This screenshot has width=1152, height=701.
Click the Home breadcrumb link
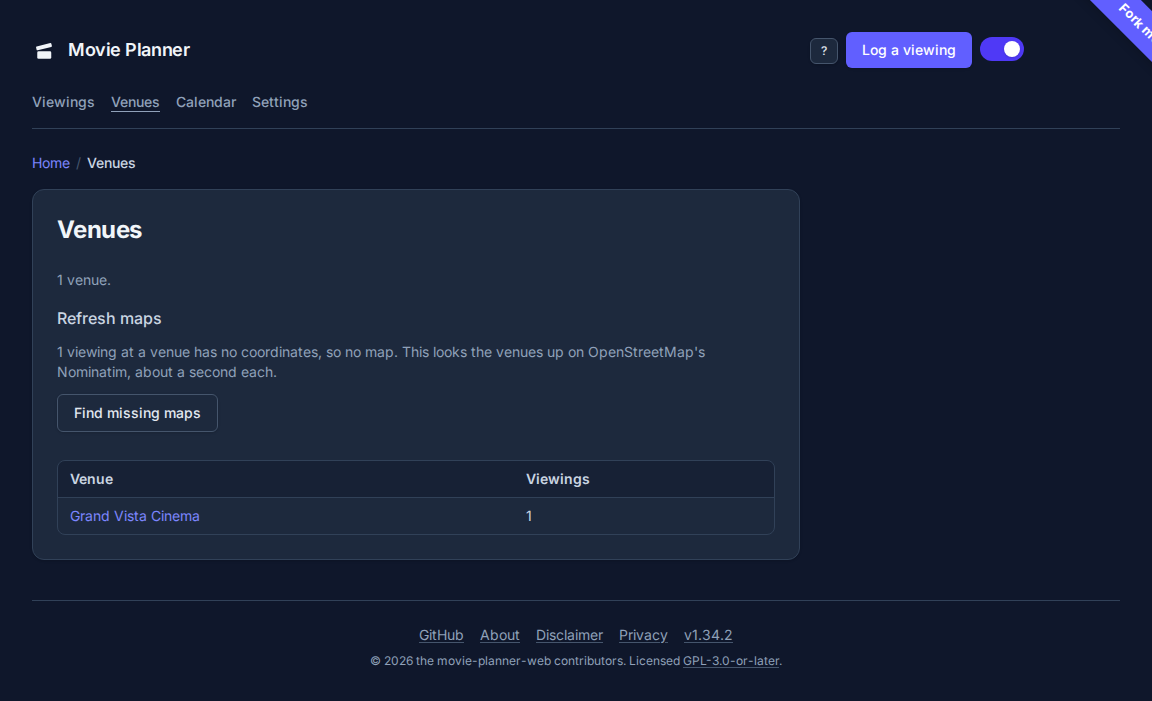tap(51, 163)
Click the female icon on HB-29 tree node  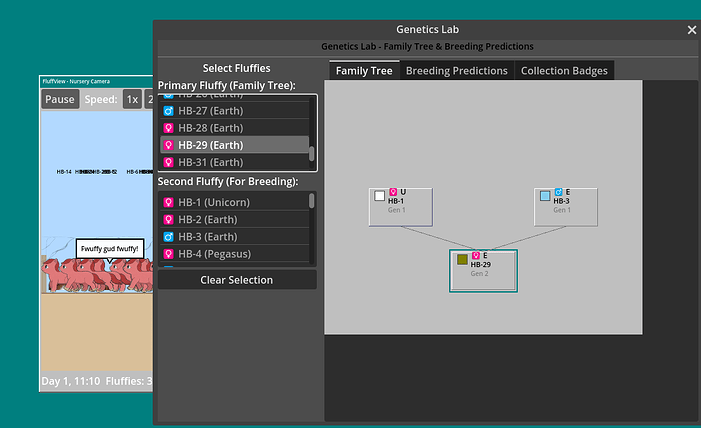[475, 255]
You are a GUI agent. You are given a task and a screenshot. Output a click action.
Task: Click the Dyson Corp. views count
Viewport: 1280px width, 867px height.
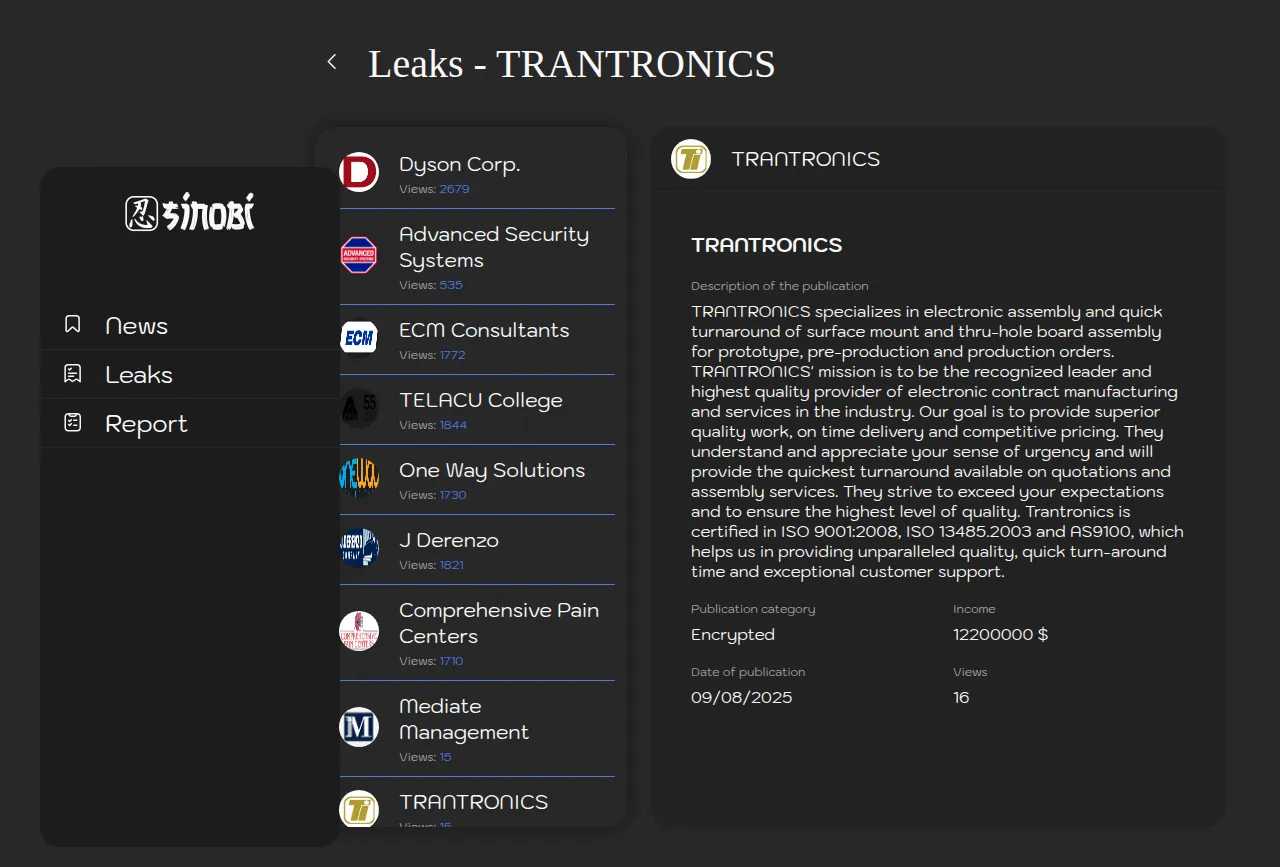[x=454, y=189]
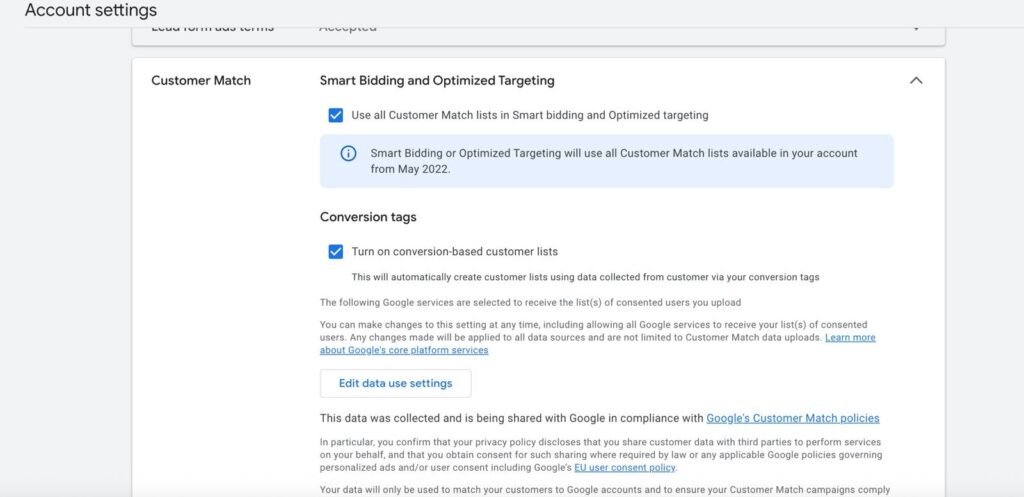Click the 'This data was collected' statement
The image size is (1024, 497).
[x=512, y=418]
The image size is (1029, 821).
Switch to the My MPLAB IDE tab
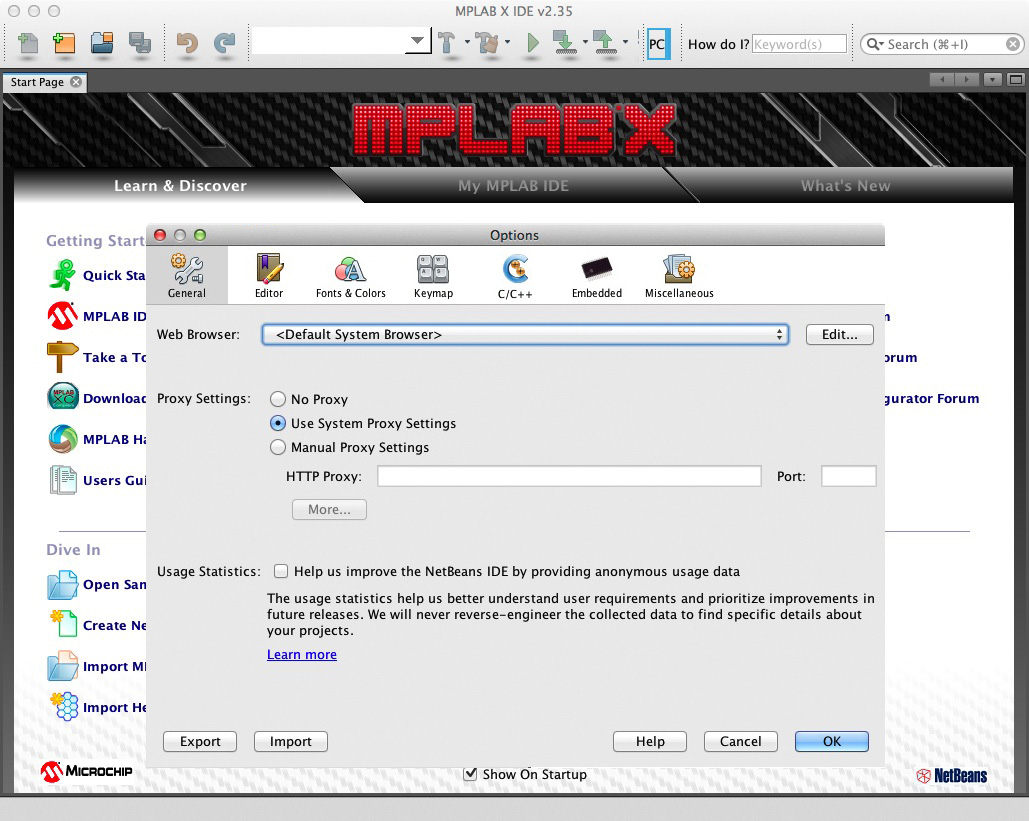tap(513, 186)
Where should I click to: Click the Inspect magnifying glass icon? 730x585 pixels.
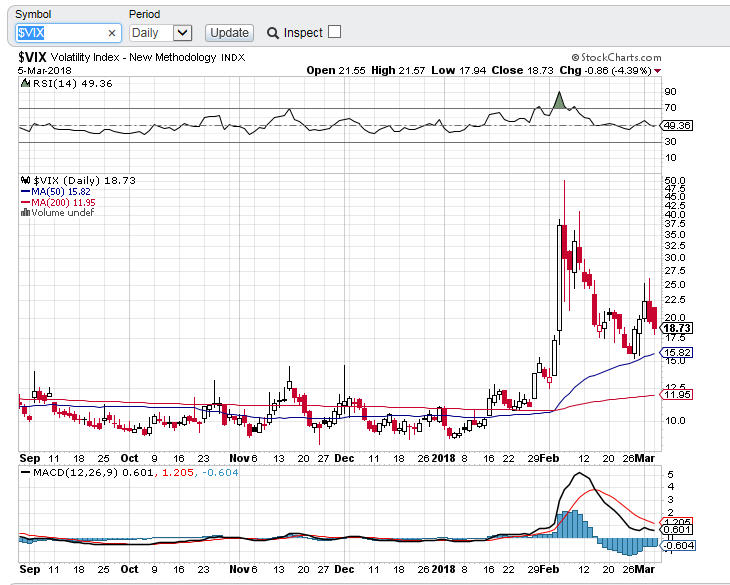[x=273, y=33]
□ □ □ □ □ □ □
Brief: Leave out the pictures and return, exactly as written, only the lines from the line with "Viewport: 1280px width, 867px height." through the end of the records above.

Response to the exercise:
Viewport: 1280px width, 867px height.
[x=454, y=189]
Click the 'This data was collected' statement
The image size is (1024, 497).
[x=512, y=418]
The image size is (1029, 821).
Switch to the My MPLAB IDE tab
tap(513, 186)
Where should I click to: Click the Inspect magnifying glass icon? 730x585 pixels.
[x=273, y=33]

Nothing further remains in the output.